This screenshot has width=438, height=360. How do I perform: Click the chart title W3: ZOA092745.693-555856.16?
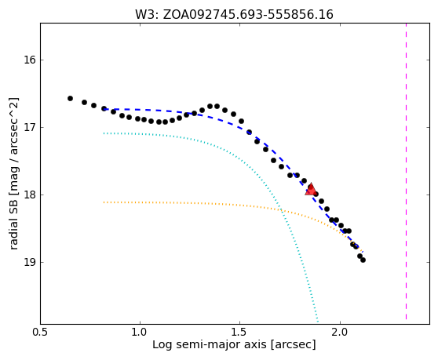coord(234,14)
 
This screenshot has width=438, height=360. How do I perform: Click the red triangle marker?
coord(310,190)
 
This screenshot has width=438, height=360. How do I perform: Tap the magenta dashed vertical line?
coord(406,172)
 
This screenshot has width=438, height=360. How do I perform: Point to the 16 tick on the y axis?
coord(29,60)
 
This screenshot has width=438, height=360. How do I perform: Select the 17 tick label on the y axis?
coord(29,128)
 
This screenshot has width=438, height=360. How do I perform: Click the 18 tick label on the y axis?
coord(29,195)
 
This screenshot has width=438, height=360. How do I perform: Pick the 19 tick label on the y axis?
coord(29,262)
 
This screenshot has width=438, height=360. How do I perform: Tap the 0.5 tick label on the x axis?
coord(41,332)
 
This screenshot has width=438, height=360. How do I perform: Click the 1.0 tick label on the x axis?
coord(140,332)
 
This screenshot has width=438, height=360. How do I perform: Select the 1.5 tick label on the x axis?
coord(239,332)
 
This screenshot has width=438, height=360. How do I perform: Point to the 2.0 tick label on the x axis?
coord(340,332)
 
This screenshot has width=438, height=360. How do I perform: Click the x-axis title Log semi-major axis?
coord(210,345)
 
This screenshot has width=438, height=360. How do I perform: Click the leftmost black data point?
coord(70,99)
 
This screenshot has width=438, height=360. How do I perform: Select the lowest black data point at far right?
coord(363,260)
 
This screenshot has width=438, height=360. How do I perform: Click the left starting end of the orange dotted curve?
coord(104,202)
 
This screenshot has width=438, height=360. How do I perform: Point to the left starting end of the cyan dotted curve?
coord(104,133)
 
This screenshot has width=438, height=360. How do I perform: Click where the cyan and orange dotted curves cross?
coord(281,210)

.....

■ PROBLEM TO WORK ON
Rewrite all of the records above, substituting "image" for every occurrence of "screenshot" and keeping everything else the same. Omit the pictures from your answer.

■ CORRECT RESPONSE
This image has width=438, height=360. How do I perform: Click the chart title W3: ZOA092745.693-555856.16?
coord(234,14)
 
This image has width=438, height=360. How do I perform: Click the red triangle marker?
coord(310,190)
 
This image has width=438, height=360. How do I perform: Tap the magenta dashed vertical line?
coord(406,172)
 
This image has width=438, height=360. How do I perform: Point to the 16 tick on the y axis?
coord(29,60)
 
This image has width=438, height=360. How do I perform: Select the 17 tick label on the y axis?
coord(29,128)
 
This image has width=438, height=360. How do I perform: Click the 18 tick label on the y axis?
coord(29,195)
 
This image has width=438, height=360. How do I perform: Pick the 19 tick label on the y axis?
coord(29,262)
 
This image has width=438, height=360. How do I perform: Tap the 0.5 tick label on the x axis?
coord(41,332)
 
This image has width=438, height=360. How do I perform: Click the 1.0 tick label on the x axis?
coord(140,332)
 
This image has width=438, height=360. How do I perform: Select the 1.5 tick label on the x axis?
coord(239,332)
 
This image has width=438, height=360. How do I perform: Point to the 2.0 tick label on the x axis?
coord(340,332)
 
This image has width=438, height=360. How do I perform: Click the x-axis title Log semi-major axis?
coord(210,345)
 
This image has width=438, height=360. How do I perform: Click the leftmost black data point?
coord(70,99)
 
This image has width=438, height=360. How do I perform: Select the lowest black data point at far right?
coord(363,260)
 
This image has width=438, height=360. How do I perform: Click the left starting end of the orange dotted curve?
coord(104,202)
 
This image has width=438, height=360. How do I perform: Point to the left starting end of the cyan dotted curve?
coord(104,133)
 
This image has width=438, height=360. How do I perform: Click where the cyan and orange dotted curves cross?
coord(281,210)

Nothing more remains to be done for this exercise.